Vorigen Herbst hatte sich Premier Johnson widerwillig bereit erklärt, im Laufe des Jahres 2022 eine unabhängige öffentliche Untersuchung einzuberufen, die sich in den folgenden Jahren mit entsprechenden Fragen beschäftigen sollte. So lange aber wollten britische Parlamentarier nicht warten. Statt Johnson Initiative und Timing zu überlassen, leiteten die beiden zuständigen Unterhaus-Ausschüsse ihre eigene Untersuchung ein.
Regierungs- und Oppositions-Abgeordnete stimmten zu
Vorsitzende der beiden Ausschüsse sind zwei ehemalige konservative Kabinettsminister – der frühere Gesundheitsminister Jeremy Hunt und Ex-Wirtschaftsminister Greg Clark. Der von ihnen vorgelegte Bericht wurde von den 22 Ausschussmitgliedern einstimmig angenommen. Den Ausschüssen gehören Tory-Abgeordnete ebenso wie Repräsentanten der Oppositionsparteien an.

---

DEINE AUFGABEN:
1) Nenne alle Personen, die im vorliegenden Text mit Namen genannt werden.
2) Wiederhole einen Abschnitt aus dem vorliegenden Text Wort für Wort: Beginne bei den Worten "Vorigen Herbst hatte" und höre nach "der Oppositionsparteien an." auf.

---

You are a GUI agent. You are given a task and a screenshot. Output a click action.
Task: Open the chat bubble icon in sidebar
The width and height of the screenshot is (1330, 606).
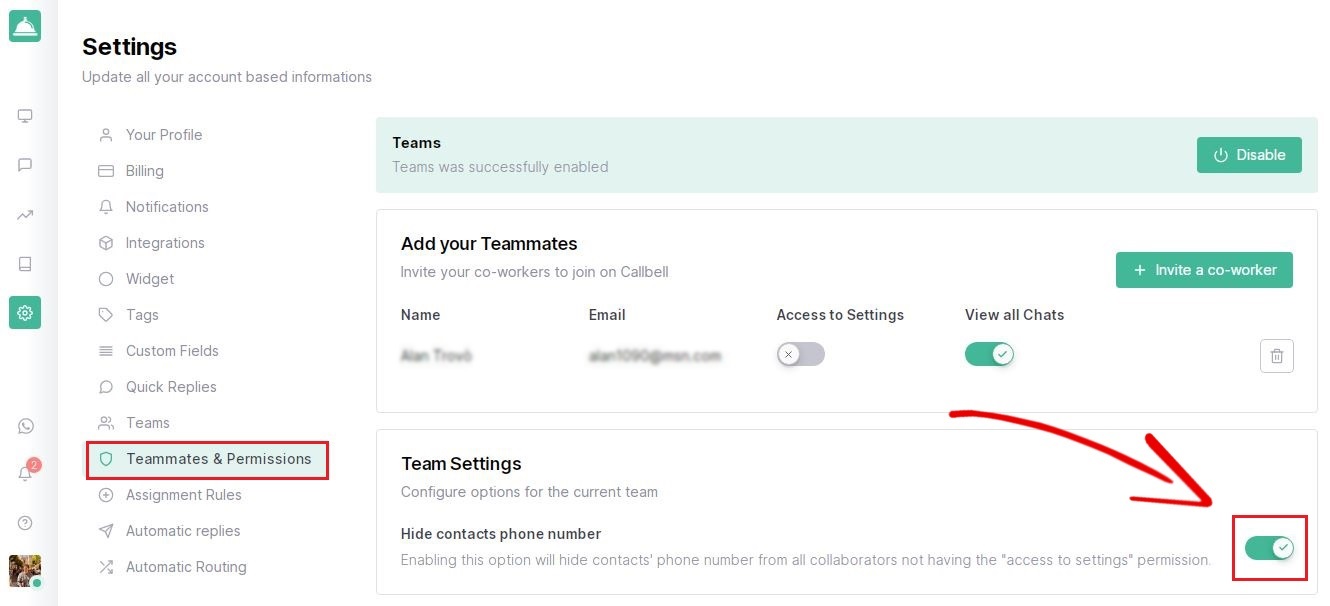tap(25, 165)

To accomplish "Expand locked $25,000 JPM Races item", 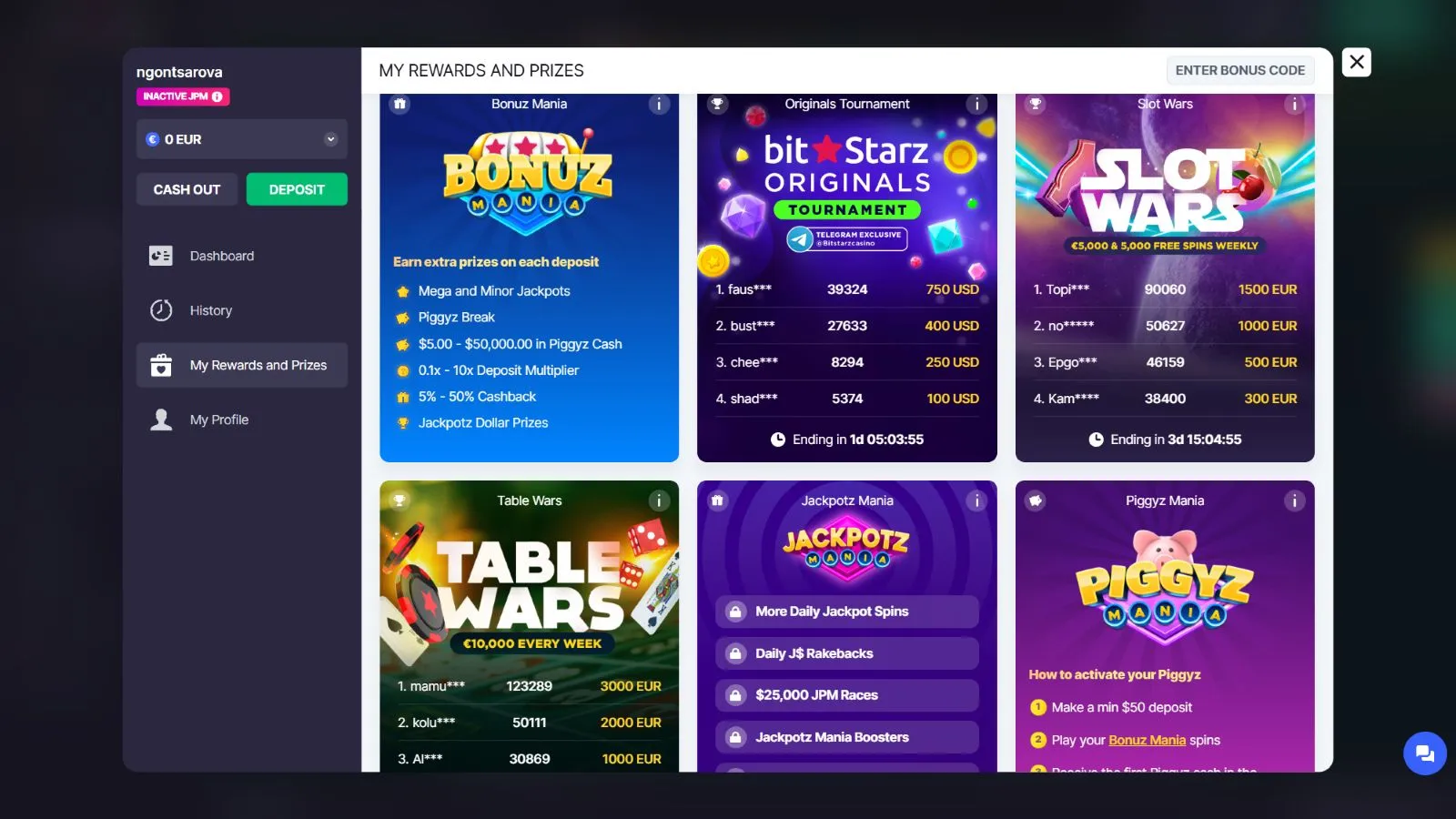I will click(x=847, y=695).
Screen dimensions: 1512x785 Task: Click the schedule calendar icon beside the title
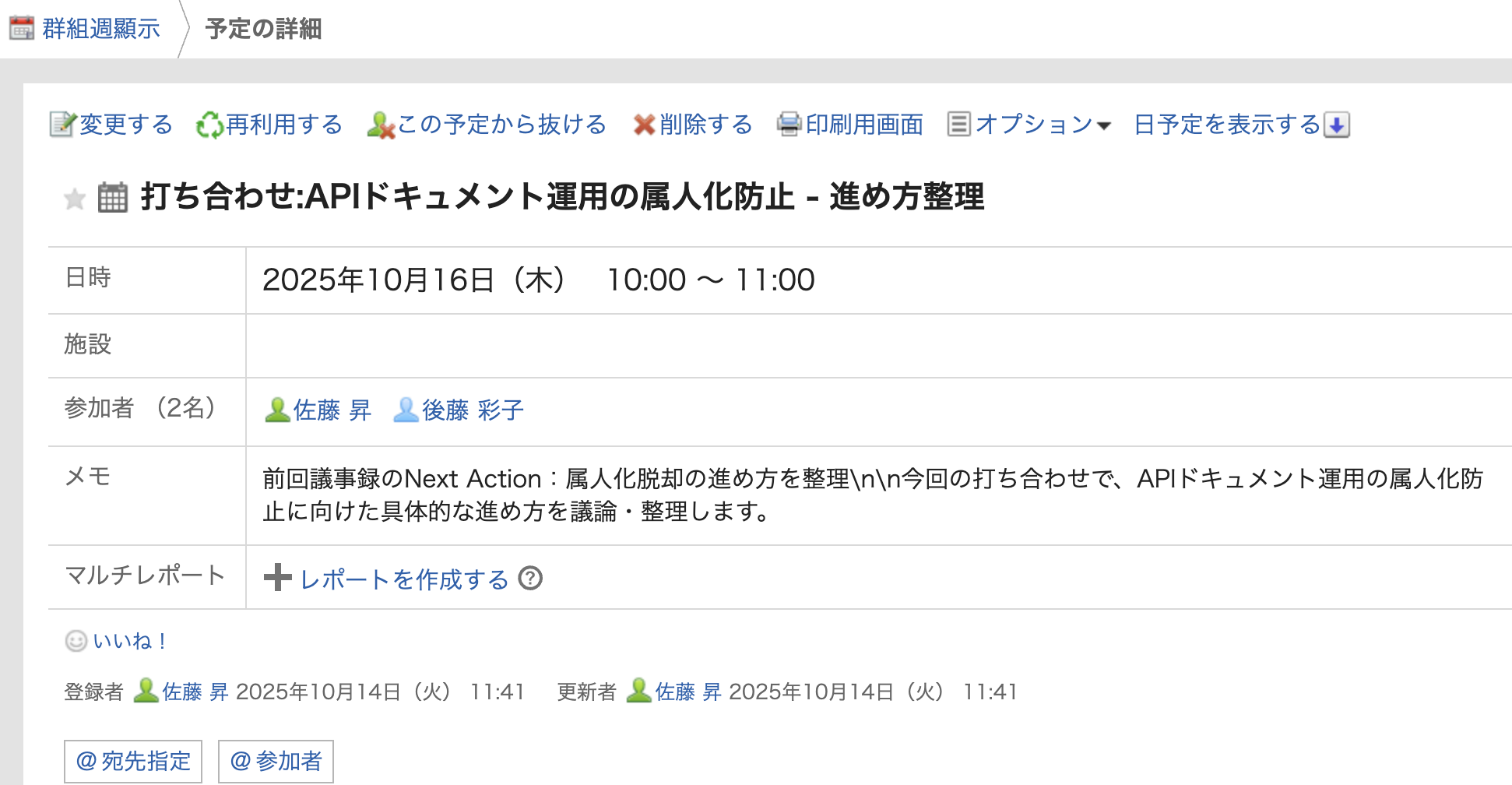point(113,197)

---

LÖSUNGEN IN REIHENFOLGE:
1) Johnson, Jeremy Hunt, Greg Clark

2)
Vorigen Herbst hatte sich Premier Johnson widerwillig bereit erklärt, im Laufe des Jahres 2022 eine unabhängige öffentliche Untersuchung einzuberufen, die sich in den folgenden Jahren mit entsprechenden Fragen beschäftigen sollte. So lange aber wollten britische Parlamentarier nicht warten. Statt Johnson Initiative und Timing zu überlassen, leiteten die beiden zuständigen Unterhaus-Ausschüsse ihre eigene Untersuchung ein.
Regierungs- und Oppositions-Abgeordnete stimmten zu
Vorsitzende der beiden Ausschüsse sind zwei ehemalige konservative Kabinettsminister – der frühere Gesundheitsminister Jeremy Hunt und Ex-Wirtschaftsminister Greg Clark. Der von ihnen vorgelegte Bericht wurde von den 22 Ausschussmitgliedern einstimmig angenommen. Den Ausschüssen gehören Tory-Abgeordnete ebenso wie Repräsentanten der Oppositionsparteien an.